Difference between revisions of "Toolmaking libraries"

Revision as of 19:38, 24 March 2007

Basic concept

Writing tools involves duplicating work that gets done over and over, and which is affected by the existence of extensions. So let's define interfaces for libraries that make this easier and build some initial implementations, while letting new Haskell implementations with new extensions provide their own implementations that hopefully make the extensions less painful to deal with.

Views

Different tools need different information about code - for example, haddock doesn't care about terms at all, whereas other tools might want to know about dependencies and yet others might perform abstract interpretations on code. So we should provide different views of a source file, with different modules implementing them.

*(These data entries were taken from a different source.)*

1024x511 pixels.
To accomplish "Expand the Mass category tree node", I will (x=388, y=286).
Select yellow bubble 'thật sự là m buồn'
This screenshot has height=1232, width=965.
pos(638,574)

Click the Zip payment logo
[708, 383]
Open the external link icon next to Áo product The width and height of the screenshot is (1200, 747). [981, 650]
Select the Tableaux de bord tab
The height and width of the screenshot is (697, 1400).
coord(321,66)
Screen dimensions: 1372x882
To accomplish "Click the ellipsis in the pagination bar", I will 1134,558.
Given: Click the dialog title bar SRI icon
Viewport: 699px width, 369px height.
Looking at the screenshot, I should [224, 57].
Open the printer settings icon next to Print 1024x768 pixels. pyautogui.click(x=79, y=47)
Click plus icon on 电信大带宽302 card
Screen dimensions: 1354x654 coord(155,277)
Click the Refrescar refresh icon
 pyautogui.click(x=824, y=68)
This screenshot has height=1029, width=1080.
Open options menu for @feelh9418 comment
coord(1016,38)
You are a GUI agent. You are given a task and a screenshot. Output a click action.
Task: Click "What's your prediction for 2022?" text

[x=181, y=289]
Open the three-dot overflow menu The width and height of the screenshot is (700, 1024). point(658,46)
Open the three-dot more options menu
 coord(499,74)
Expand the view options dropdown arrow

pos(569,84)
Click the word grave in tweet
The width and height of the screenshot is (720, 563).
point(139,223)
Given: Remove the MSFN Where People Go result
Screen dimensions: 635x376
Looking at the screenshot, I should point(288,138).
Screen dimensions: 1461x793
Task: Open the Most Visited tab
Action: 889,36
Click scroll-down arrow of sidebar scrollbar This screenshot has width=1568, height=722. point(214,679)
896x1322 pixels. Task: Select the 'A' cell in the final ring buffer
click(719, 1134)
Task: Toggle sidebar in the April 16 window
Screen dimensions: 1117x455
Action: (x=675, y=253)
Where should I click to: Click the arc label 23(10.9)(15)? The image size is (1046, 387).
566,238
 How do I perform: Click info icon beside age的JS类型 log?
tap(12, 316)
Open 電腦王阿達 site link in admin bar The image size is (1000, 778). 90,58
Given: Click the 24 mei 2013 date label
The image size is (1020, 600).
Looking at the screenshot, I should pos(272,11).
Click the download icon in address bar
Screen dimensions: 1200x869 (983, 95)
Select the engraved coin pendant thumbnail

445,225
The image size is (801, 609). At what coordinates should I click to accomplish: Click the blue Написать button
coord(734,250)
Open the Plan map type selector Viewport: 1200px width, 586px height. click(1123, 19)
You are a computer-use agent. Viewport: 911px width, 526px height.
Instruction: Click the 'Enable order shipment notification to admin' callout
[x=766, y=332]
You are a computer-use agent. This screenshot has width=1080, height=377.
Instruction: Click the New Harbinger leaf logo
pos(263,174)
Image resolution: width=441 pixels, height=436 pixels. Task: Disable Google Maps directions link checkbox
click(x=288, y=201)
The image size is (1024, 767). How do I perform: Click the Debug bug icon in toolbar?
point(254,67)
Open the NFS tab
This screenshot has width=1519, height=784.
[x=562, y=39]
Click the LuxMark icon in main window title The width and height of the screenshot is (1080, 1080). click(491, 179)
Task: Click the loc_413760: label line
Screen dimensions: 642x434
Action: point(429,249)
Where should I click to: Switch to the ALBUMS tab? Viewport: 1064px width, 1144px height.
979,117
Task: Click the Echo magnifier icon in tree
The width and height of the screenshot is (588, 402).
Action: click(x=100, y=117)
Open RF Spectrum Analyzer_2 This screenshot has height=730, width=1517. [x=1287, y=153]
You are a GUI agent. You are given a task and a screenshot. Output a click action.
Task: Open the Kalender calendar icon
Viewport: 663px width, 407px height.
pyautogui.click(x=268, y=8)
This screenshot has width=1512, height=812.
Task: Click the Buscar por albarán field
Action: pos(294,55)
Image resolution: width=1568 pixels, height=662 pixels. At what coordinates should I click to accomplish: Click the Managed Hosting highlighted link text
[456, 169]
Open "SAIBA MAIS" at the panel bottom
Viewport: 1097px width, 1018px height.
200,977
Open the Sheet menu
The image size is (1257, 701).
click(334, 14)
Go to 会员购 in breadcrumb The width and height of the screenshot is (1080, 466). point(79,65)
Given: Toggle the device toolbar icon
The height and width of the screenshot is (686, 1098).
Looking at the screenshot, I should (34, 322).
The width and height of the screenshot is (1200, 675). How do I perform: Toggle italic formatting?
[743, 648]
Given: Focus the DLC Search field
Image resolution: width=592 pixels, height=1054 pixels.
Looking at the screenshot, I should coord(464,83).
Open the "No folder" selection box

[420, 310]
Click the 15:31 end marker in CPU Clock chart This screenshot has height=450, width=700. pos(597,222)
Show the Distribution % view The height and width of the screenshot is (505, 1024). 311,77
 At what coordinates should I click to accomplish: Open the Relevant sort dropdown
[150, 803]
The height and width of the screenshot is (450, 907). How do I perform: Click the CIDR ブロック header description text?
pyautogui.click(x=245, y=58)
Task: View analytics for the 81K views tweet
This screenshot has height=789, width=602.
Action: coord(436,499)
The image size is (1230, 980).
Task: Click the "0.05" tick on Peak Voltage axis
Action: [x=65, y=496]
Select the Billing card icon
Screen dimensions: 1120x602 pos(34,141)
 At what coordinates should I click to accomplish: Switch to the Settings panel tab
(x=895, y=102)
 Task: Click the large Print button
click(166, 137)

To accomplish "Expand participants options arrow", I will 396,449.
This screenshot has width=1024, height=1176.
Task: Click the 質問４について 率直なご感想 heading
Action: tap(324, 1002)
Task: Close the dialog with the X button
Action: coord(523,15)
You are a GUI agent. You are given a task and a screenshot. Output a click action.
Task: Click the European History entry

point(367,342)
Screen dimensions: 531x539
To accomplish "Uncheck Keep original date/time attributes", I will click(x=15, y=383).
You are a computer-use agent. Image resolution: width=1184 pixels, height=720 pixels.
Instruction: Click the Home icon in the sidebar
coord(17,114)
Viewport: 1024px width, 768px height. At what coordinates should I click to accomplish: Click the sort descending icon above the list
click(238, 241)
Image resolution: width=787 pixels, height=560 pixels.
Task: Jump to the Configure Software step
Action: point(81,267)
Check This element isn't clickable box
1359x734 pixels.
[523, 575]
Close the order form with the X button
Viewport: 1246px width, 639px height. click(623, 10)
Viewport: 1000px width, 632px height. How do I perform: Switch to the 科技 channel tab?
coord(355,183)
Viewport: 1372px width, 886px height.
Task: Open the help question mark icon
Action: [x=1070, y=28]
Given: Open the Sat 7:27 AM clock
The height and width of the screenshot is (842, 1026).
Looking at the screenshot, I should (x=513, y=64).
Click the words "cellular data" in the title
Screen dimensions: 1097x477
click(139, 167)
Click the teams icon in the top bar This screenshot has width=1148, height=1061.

Apps like Haddock need to see the bindings present in a module and some information about those bindings, but no terms. Some term-relevant analyses could still be usefully provided - so long as they're done on-demand, apps that don't need them won't be restricted by tighter well-formedness constraints.
Other applications could use a desugared 'core' language (and preferably means to find the corresponding source for a given piece of core code). At least two variants would make sense:
- An untyped core. Producing such a language isn't too hard, though there are arguments to be had as to how to handle type classes.
- An explicitly typed core. This could be trickier - the Right Thing would appear to be a core sufficiently expressive to handle type-preserving translations from the numerous extensions kicking around. Type classes are again an issue, in that much of the work involved with them is in resolving which instance to use - this can be dealt with, but requires some thought.

Proposed interfaces

Bindings only

A sketch proposal for a "just the names" interface (... where I've not filled in concrete details yet, feel free to add in the obvious):

-- [Item] corresponds to the order the items appear in the source
data Module = Module Identifier [Export] [Item]
data Export = ...
data Item = Comment String |
            Function FuncDec |
            Fixity FixityDec |
            Type TypeDec |
            Class ClassDec |
            Instance InstanceDec |
            Import ImportDec |
            ... -- new extensions may add new constructors, tools should handle these gracefully

data FuncDec = FuncDec Identifier (Maybe Type)
data FixityDec = FixDec Fixity Int 
data Fixity = FLeft | FRight | FNon
data TypeDec = TypeDec {name :: Identifier,
                        parms,
                        constructors :: [DataConDec],
                        ...} |
               TypeSynonym ... |
               NewType ...
data ClassDec = ... -- keep abstract
data InstanceDec = ... -- keep abstract
data ImportDec = ...

data Type = ... -- keep abstract

-- parse source
readSource :: String -> Module

{- queries on Module -}
funcs :: Module -> [FuncDec]
types :: Module -> [TypeDec]
classes :: Module -> [ClassDec]
instances :: Module -> [InstanceDec]

{- compatibility - extended/custom version of lib will want additional such queries -}
class MaybeH98 dec where
  isH98 :: dec -> Bool

-- instances of MaybeH98 for all Dec structures

{- queries on InstanceDec -}
-- print out the 'head' of the instance, "instance <class> <parms>"
showInstanceHead :: InstanceDec -> String
showInstance :: InstanceDec -> String -- use for Show instance

{- queries on FuncDec -}
-- clearly I have done some handwaving, as FuncDecs'd need tying to their source for this
inferType :: FuncDec -> Type

{- queries on Type -}
showType :: Type -> String -- use for Show instance, should be legit Haskell code

-- Any other useful queries want adding?

Core languages

How about building our untyped core around this language, after going over it with a comb to check it's adequately expressive?:

type Program = [Dec]

data Dec = Dec Identifier Term

data Term = Var Identifier |
            App Term [Term] |
            Lam [Identifier] Term |
            Let [Dec] Term | -- recursive let
            Case Term [Alt] -- simple case

data Alt = Alt {constructor :: Identifier, 
                bindings :: [Identifier],
                result :: Term}

Important design choices to note: this isn't a supercombinator language or a variant of ANF, it's an ordinary untyped lambda calculus with minimal extensions to capture pattern matching and binding structure. Including lambda lifting and A-normalisation functions in the library would probably be a good idea. An interpreter may not go amiss either.

A sensible typed core might use explicit instance lambdas and applications as well as type lambdas and applications in the vein of System F. This would leave resolving which instance to supply to the type inference process. It would need to leave extension mechanisms for new constructs in order to naturally accomodate changes such as GADTs - System Fc is preferable to hacking in casts where it can be used. The library would definitely have to include a typechecker.